(Records drawn from a dataset)
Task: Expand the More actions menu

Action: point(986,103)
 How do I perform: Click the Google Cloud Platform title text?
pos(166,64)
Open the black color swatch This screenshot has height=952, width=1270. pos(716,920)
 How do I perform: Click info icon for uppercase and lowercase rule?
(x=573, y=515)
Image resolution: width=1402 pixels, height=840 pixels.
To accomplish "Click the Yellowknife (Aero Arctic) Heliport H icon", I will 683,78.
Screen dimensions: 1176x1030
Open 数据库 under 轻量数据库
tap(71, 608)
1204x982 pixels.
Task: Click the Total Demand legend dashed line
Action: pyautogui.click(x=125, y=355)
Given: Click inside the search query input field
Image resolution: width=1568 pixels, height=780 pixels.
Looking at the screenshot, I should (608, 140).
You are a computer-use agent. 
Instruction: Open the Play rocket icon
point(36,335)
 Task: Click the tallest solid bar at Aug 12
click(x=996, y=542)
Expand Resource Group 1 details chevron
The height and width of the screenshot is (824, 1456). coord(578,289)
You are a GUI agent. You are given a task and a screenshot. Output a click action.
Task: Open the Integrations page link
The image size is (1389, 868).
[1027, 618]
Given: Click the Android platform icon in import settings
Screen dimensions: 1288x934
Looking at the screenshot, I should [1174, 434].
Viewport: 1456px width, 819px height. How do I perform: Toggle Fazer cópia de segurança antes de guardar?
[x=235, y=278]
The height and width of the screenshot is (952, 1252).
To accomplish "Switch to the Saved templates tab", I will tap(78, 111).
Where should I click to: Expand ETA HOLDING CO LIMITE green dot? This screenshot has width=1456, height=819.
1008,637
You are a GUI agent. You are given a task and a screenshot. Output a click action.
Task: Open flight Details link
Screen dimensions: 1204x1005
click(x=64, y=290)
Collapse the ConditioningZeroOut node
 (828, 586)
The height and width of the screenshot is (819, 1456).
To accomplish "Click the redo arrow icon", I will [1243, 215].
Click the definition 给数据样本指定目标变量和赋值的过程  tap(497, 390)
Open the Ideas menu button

■ WORK INSTRUCTION:
In the records above, return precisely the line containing "The height and width of the screenshot is (819, 1456)." and each line that comes after it, up to the final one.

■ SOLVED PROBLEM:
The height and width of the screenshot is (819, 1456).
To accomplish "Click the redo arrow icon", I will [1243, 215].
Click the definition 给数据样本指定目标变量和赋值的过程  tap(497, 390)
Open the Ideas menu button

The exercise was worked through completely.